Ho
finalmente letto Viaggio al termine della
notte, un grande romanzo, uno dei più innovativi della letteratura francese
del ‘900. Penso che solo un essere spregevole, come in effetti fu Céline, potesse
arrivare a descrivere così bene quell’umanità sordida e meschina, immersa in “una
miseria morale che è ancora peggiore di quella materiale”, come è stato scritto.

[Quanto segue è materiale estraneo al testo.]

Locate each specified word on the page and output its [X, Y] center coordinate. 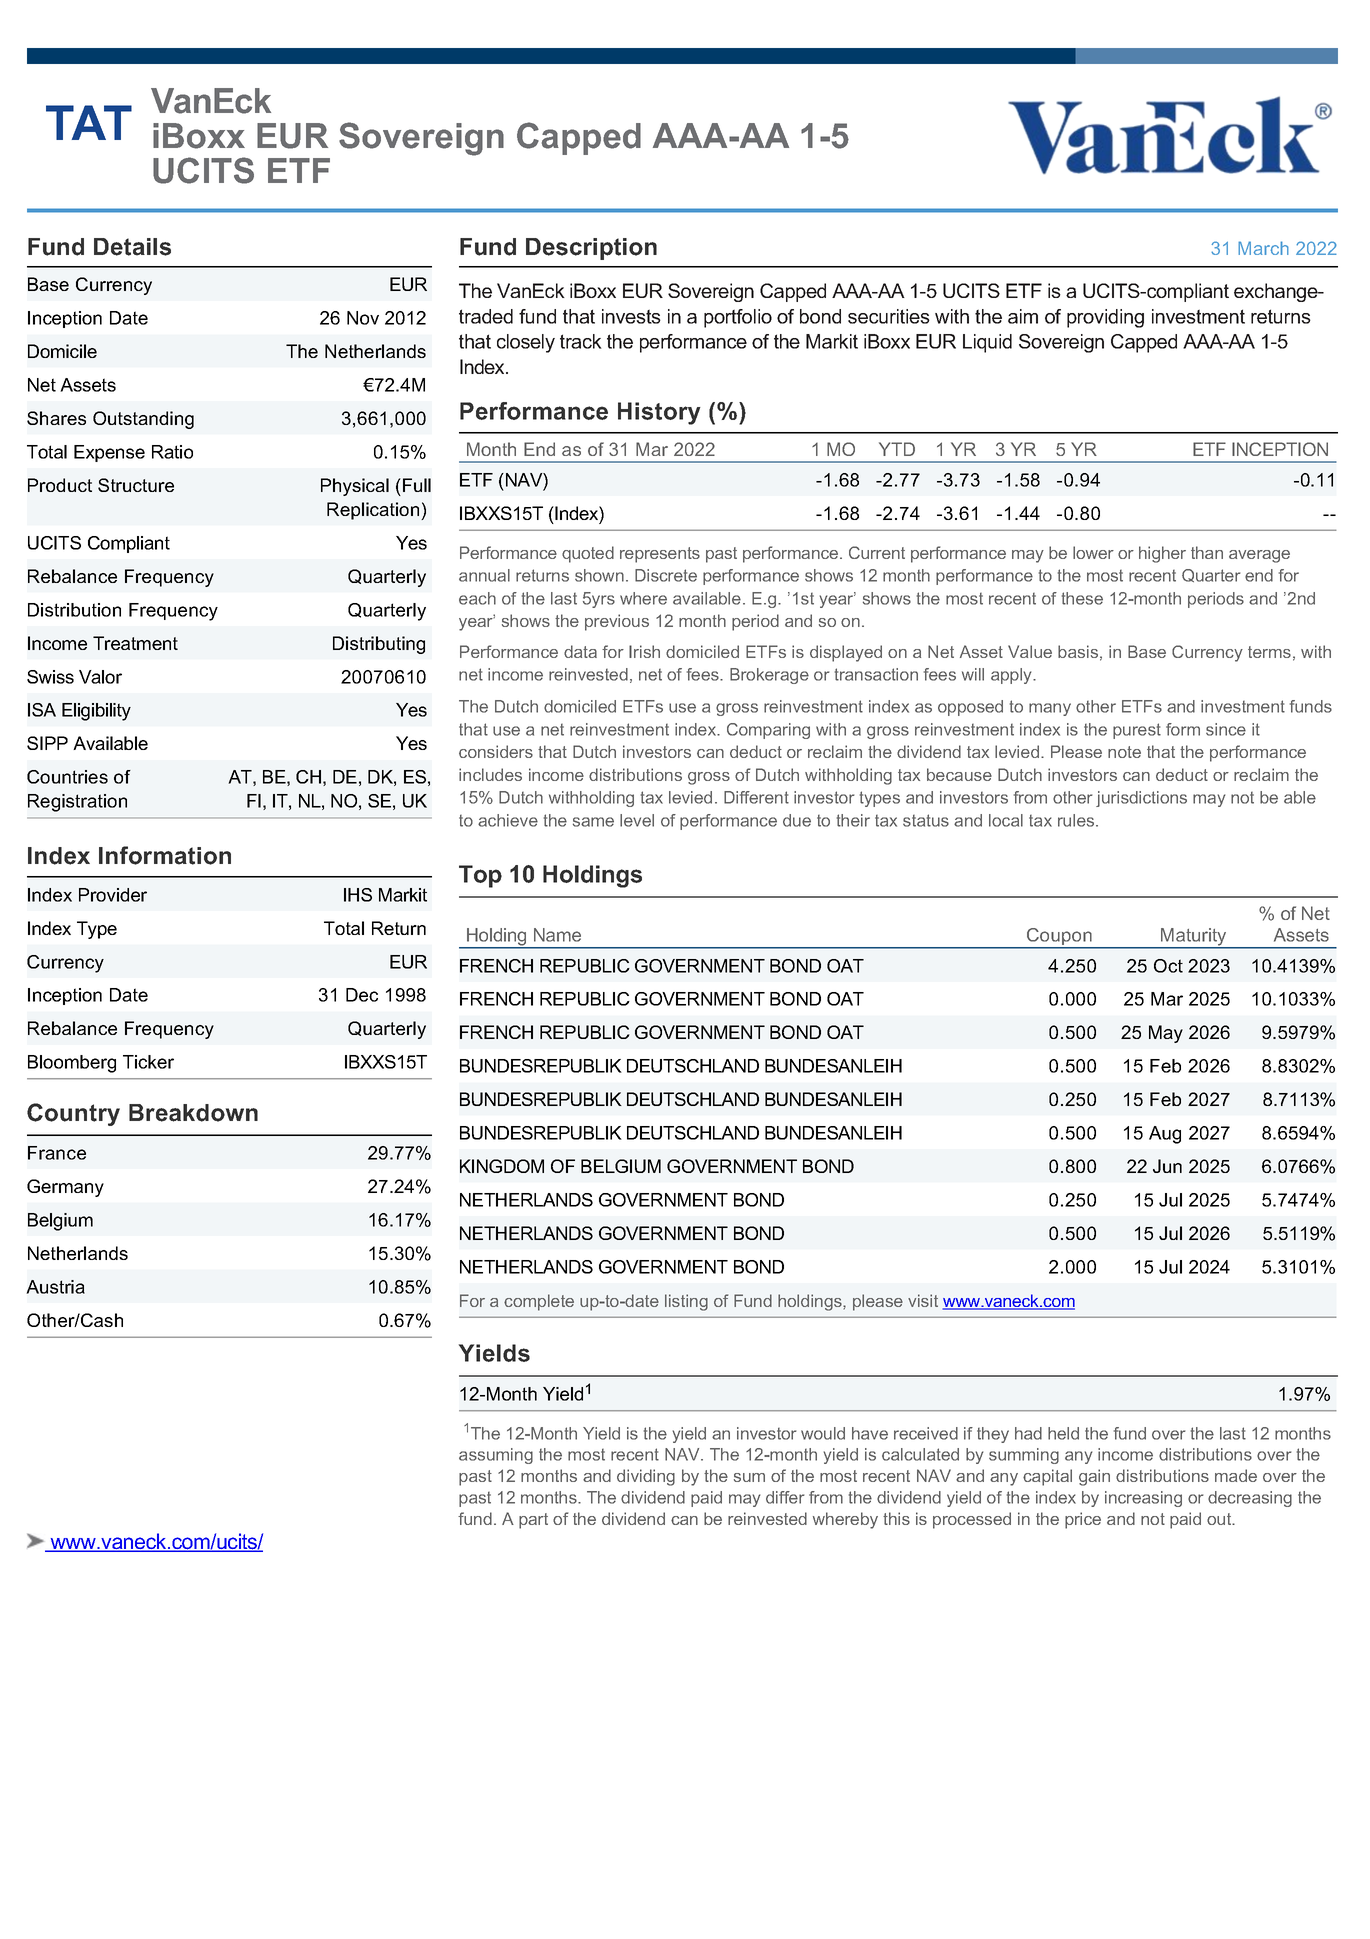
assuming [496, 1456]
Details [132, 247]
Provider [113, 895]
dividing [646, 1477]
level [637, 820]
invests [631, 316]
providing [1105, 318]
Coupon [1059, 938]
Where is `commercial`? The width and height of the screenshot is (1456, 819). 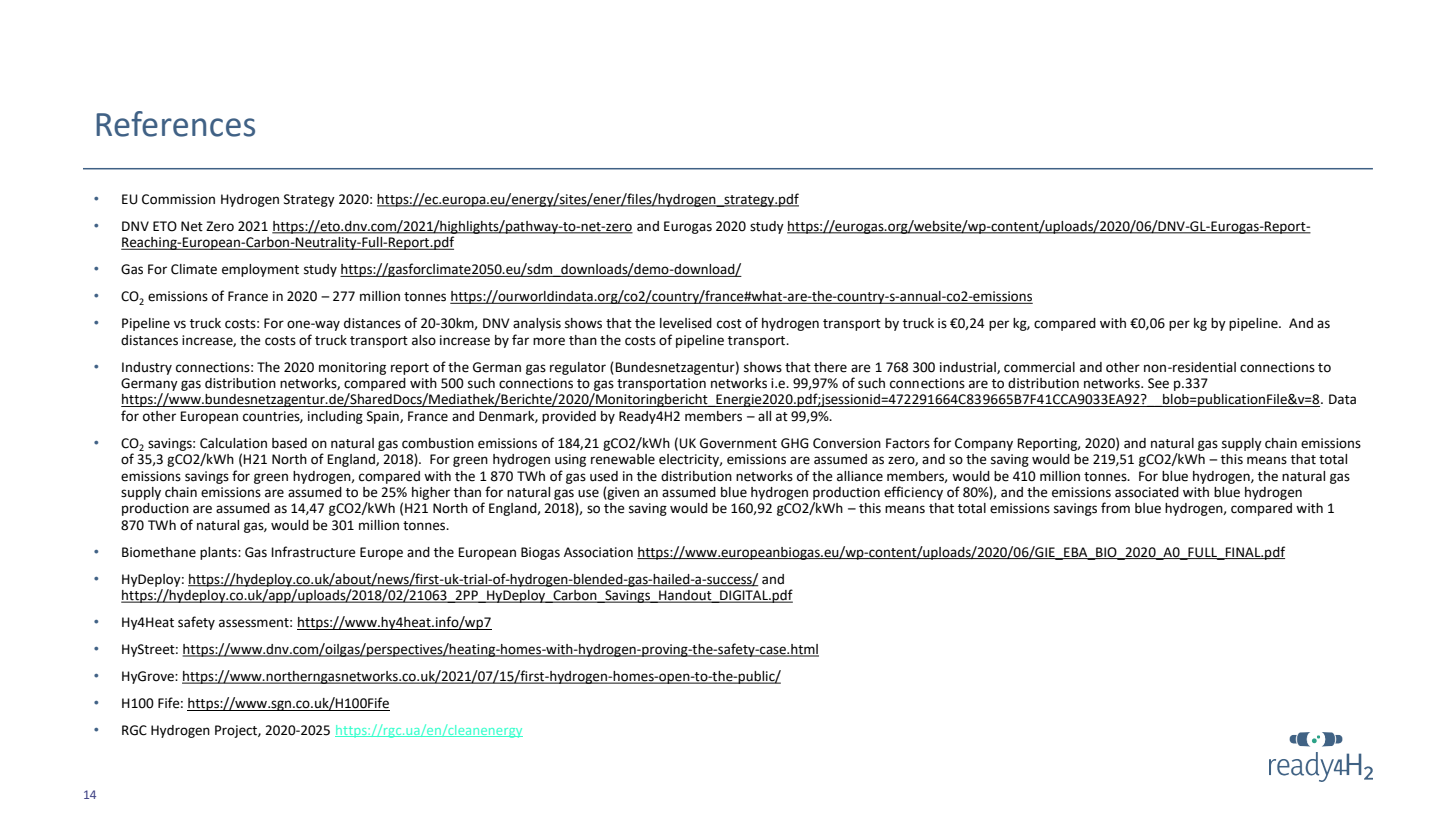
commercial is located at coordinates (1039, 367).
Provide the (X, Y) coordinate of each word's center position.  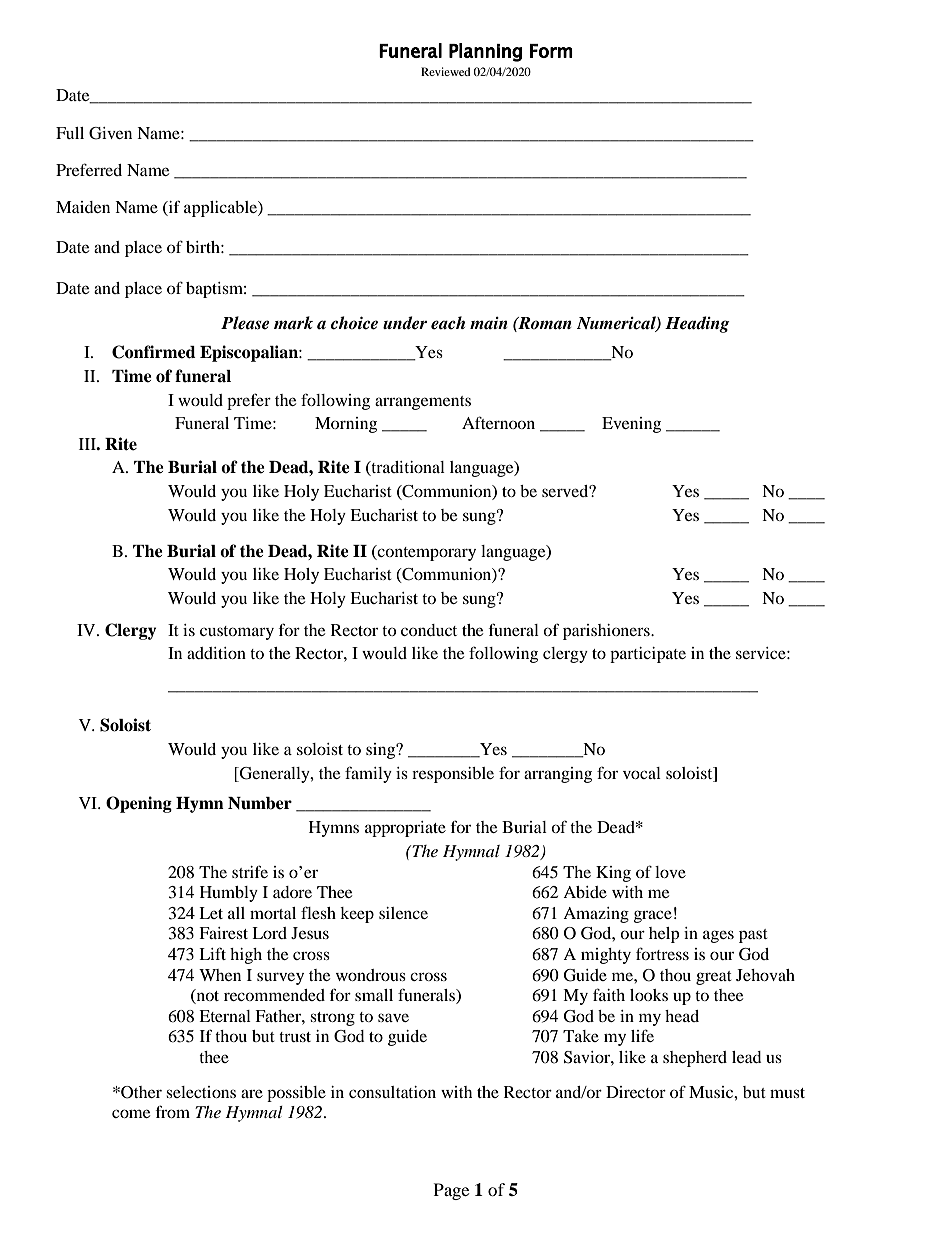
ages (718, 936)
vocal (642, 773)
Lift (212, 953)
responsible (453, 775)
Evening (631, 425)
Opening (139, 804)
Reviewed (446, 71)
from (173, 1111)
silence (403, 913)
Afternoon (498, 422)
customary (237, 633)
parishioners (607, 632)
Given (110, 133)
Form (551, 51)
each (448, 323)
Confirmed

Ci riesce, perché anche lui è così. Il protagonista del Viaggio (1932) schiettamente
autobiografico, è appena meno colpevole degli altri personaggi, ma è complice
dei loro misfatti, esattamente come Céline sarà complice, in seguito, degli
occupanti nazisti e dello sterminio degli ebrei francesi, attraverso i suoi
famigerati e odiosi tre pamphlet antisemiti. Alla Liberazione, Céline scappa in
Germania, poi in Danimarca, dove si nasconde finché non viene stanato, processato
e condannato a un anno di carcere. Tornerà in Francia solo nel 1951, amnistiato,
e vivrà in povertà e solitudine fino alla morte nel 1961. Ha scritto altri libri,
che ora mi attraggono molto: li cercherò, li leggerò. Céline è sicuramente uno
scrittore di straordinario talento, ma il giudizio sulla qualità morale dell’uomo
non può cambiare. Alcuni, fra cui Camus e Gallimard, hanno cercato di essere indulgenti, lui stesso in alcune
interviste tenta di giustificarsi, presentandosi come un misantropo, un personaggio dolente e bizzarro, un anarchico. No, non scherziamo: nessuno sconto è possibile. Le parole
di disprezzo e di odio, l’incitamento alla delazione e allo sterminio degli
ebrei francesi sono colpe che non si possono emendare.